Please copy out all of the data below line for line, keeping every character unchanged.
-----
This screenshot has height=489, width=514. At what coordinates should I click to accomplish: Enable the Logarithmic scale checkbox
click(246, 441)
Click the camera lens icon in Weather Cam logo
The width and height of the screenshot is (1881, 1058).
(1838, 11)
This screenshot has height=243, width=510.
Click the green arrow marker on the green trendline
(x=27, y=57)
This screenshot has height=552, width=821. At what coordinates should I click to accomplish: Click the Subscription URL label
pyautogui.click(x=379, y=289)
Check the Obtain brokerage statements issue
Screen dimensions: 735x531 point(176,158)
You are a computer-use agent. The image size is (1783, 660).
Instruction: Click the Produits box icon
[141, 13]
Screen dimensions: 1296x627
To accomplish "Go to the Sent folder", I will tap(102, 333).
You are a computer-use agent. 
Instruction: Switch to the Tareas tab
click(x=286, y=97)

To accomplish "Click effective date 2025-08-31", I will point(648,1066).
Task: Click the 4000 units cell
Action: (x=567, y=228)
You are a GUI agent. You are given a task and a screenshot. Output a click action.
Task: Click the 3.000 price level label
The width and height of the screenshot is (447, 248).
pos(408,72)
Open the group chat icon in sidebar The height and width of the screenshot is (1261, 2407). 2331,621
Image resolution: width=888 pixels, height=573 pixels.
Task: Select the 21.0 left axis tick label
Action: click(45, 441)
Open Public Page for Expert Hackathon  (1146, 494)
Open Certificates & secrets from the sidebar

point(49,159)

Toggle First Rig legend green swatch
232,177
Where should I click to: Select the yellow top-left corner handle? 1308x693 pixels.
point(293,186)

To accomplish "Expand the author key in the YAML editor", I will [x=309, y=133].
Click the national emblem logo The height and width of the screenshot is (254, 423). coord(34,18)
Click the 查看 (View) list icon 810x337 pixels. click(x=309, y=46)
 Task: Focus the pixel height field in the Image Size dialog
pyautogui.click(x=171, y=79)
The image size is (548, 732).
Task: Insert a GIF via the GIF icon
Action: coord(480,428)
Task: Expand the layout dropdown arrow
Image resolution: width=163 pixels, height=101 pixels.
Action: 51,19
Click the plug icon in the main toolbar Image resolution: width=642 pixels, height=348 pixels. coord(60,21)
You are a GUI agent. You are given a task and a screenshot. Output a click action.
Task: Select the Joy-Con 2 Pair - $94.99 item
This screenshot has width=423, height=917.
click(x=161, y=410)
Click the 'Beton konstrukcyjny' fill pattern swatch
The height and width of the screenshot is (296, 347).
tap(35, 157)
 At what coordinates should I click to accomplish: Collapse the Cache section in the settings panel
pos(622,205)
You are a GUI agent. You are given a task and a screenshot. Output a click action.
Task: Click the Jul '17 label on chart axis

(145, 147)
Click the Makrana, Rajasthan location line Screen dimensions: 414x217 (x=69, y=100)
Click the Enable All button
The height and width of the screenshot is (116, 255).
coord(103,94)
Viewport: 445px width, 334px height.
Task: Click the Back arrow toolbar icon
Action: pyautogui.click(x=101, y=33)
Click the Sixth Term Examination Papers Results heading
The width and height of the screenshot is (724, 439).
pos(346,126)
-----
■ Finished task ■
This screenshot has height=489, width=514. At what coordinates should I click to accomplish: Enable the Logarithmic scale checkbox
click(246, 441)
Click the camera lens icon in Weather Cam logo
The width and height of the screenshot is (1881, 1058).
(1838, 11)
This screenshot has height=243, width=510.
Click the green arrow marker on the green trendline
(x=27, y=57)
This screenshot has height=552, width=821. At what coordinates should I click to accomplish: Click the Subscription URL label
pyautogui.click(x=379, y=289)
Check the Obtain brokerage statements issue
Screen dimensions: 735x531 point(176,158)
You are a computer-use agent. The image size is (1783, 660).
Instruction: Click the Produits box icon
[141, 13]
Screen dimensions: 1296x627
To accomplish "Go to the Sent folder", I will tap(102, 333).
You are a computer-use agent. 
Instruction: Switch to the Tareas tab
click(x=286, y=97)

To accomplish "Click effective date 2025-08-31", I will point(648,1066).
Task: Click the 4000 units cell
Action: (x=567, y=228)
You are a GUI agent. You are given a task and a screenshot. Output a click action.
Task: Click the 3.000 price level label
The width and height of the screenshot is (447, 248).
pos(408,72)
Open the group chat icon in sidebar The height and width of the screenshot is (1261, 2407). 2331,621
Image resolution: width=888 pixels, height=573 pixels.
Task: Select the 21.0 left axis tick label
Action: click(45, 441)
Open Public Page for Expert Hackathon  (1146, 494)
Open Certificates & secrets from the sidebar

point(49,159)

Toggle First Rig legend green swatch
232,177
Where should I click to: Select the yellow top-left corner handle? 1308x693 pixels.
point(293,186)

To accomplish "Expand the author key in the YAML editor", I will [x=309, y=133].
Click the national emblem logo The height and width of the screenshot is (254, 423). coord(34,18)
Click the 查看 (View) list icon 810x337 pixels. click(x=309, y=46)
 Task: Focus the pixel height field in the Image Size dialog
pyautogui.click(x=171, y=79)
The image size is (548, 732).
Task: Insert a GIF via the GIF icon
Action: coord(480,428)
Task: Expand the layout dropdown arrow
Image resolution: width=163 pixels, height=101 pixels.
Action: 51,19
Click the plug icon in the main toolbar Image resolution: width=642 pixels, height=348 pixels. coord(60,21)
You are a GUI agent. You are given a task and a screenshot. Output a click action.
Task: Select the Joy-Con 2 Pair - $94.99 item
This screenshot has width=423, height=917.
click(x=161, y=410)
Click the 'Beton konstrukcyjny' fill pattern swatch
The height and width of the screenshot is (296, 347).
tap(35, 157)
 At what coordinates should I click to accomplish: Collapse the Cache section in the settings panel
pos(622,205)
You are a GUI agent. You are given a task and a screenshot. Output a click action.
Task: Click the Jul '17 label on chart axis

(145, 147)
Click the Makrana, Rajasthan location line Screen dimensions: 414x217 (x=69, y=100)
Click the Enable All button
The height and width of the screenshot is (116, 255).
coord(103,94)
Viewport: 445px width, 334px height.
Task: Click the Back arrow toolbar icon
Action: pyautogui.click(x=101, y=33)
Click the Sixth Term Examination Papers Results heading
The width and height of the screenshot is (724, 439).
pos(346,126)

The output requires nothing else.